● Questions
1 > In the sphincteroplasty discussion, rewrite the passage between "In this study, the" and "after repeat sphincteroplasty.", inclusive, replacing "participants" with "patients".
2 > Summarize the sphincteroplasty discussion in two sentences.
3 > For each statement, say whether it agrees with the sphincteroplasty discussion, and quote the words from the text that decide it: (a) The St. Mark's score at 6 weeks after surgery predicted the long-term outcome. (b) The status of the external anal sphincter was linked to the St. Mark's score at long-term follow-up. (c) The study included 94 participants.

● Document text
The most common complication after sphincteroplasty was postoperative wound infection, which was experienced by about one-third of the participants. Zorcolo et al. and Karoui et al. found that wound infection occurred in 20–26% of patients following sphincteroplasty, and Karoui showed that infections were associated with a poorer outcome [18, 25]. In our study, postoperative wound infections were associated with dehiscence of the internal anal sphincter (risk ratio 1.99). Postoperative wound infection was associated with a poorer continence, and the same applied to persistent dehiscence of the internal anal sphincter. This is consistent with the findings of previous studies, where persistent defects in the internal anal sphincter were found to be associated with higher degrees of anal incontinence [13,14,15, 25]. We did not find the same association between the status of the external anal sphincter and the St. Mark’s score at long-term follow-up. This indicates that healing and apposition of the internal anal sphincter are important to achieve improvement of anal continence, and wound infection is a risk factor for dehiscence and poorer outcome of the sphincteroplasty.

In this study, the St. Mark’s score at 6 weeks postoperatively could not predict the long-term outcome of sphincteroplasty.

Among the 94 participants included in the study, 15 had previously had an unsuccessful secondary sphincteroplasty with verified dehiscence of the anal sphincters on ultrasound seen a few months postoperatively. A comparison between these 15 participants and the 79 participants with only 1 sphincteroplasty showed that both groups achieved the same improvement regarding anal continence. This confirms the findings of Giordano et al. [30]. Reoperation should be considered in patients with confirmed suture rupture and dehiscence of the anal sphincters shortly after the first sphincteroplasty, as many of them achieve improved anal continence after repeat sphincteroplasty.

● Information provided
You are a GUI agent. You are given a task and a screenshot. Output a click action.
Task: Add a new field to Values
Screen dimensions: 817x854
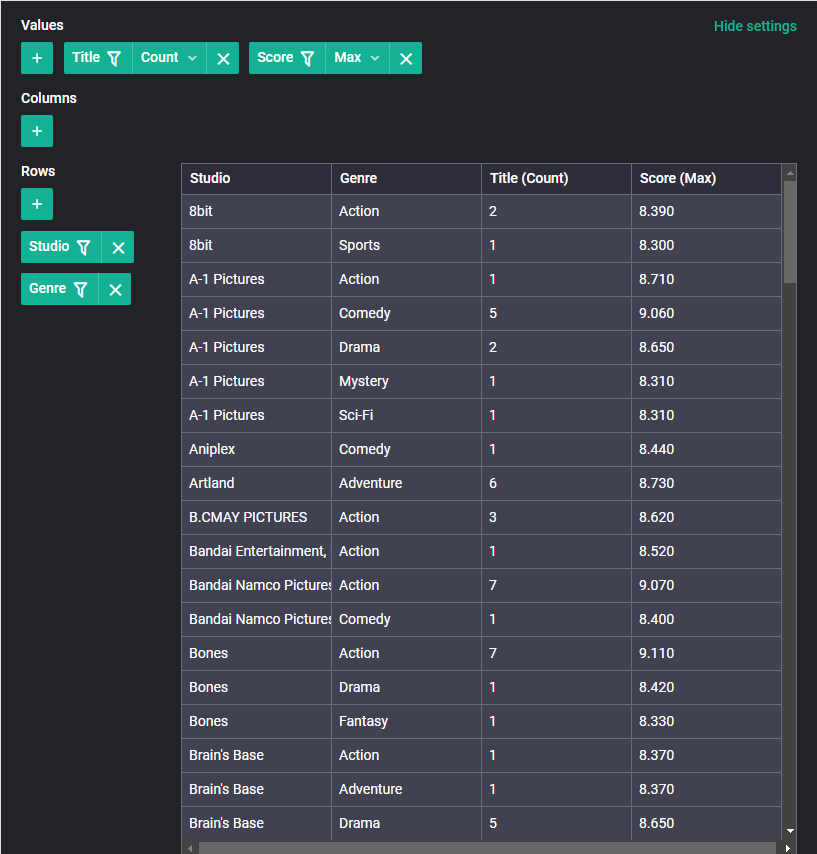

● Answer list
1 >
In this study, the St. Mark’s score at 6 weeks postoperatively could not predict the long-term outcome of sphincteroplasty.

Among the 94 patients included in the study, 15 had previously had an unsuccessful secondary sphincteroplasty with verified dehiscence of the anal sphincters on ultrasound seen a few months postoperatively. A comparison between these 15 patients and the 79 patients with only 1 sphincteroplasty showed that both groups achieved the same improvement regarding anal continence. This confirms the findings of Giordano et al. [30]. Reoperation should be considered in patients with confirmed suture rupture and dehiscence of the anal sphincters shortly after the first sphincteroplasty, as many of them achieve improved anal continence after repeat sphincteroplasty.

2 > Postoperative wound infection was the most common complication after sphincteroplasty, affecting about one-third of participants, and it was associated with dehiscence of the internal anal sphincter and poorer continence. The 15 participants with a previous unsuccessful sphincteroplasty achieved the same improvement in continence as the 79 with only one, so reoperation should be considered in patients with confirmed suture rupture and dehiscence shortly after the first operation.

3 >
(a) No: "the St. Mark’s score at 6 weeks postoperatively could not predict the long-term outcome of sphincteroplasty"
(b) No: "We did not find the same association between the status of the external anal sphincter and the St. Mark’s score at long-term follow-up."
(c) Yes: "Among the 94 participants included in the study"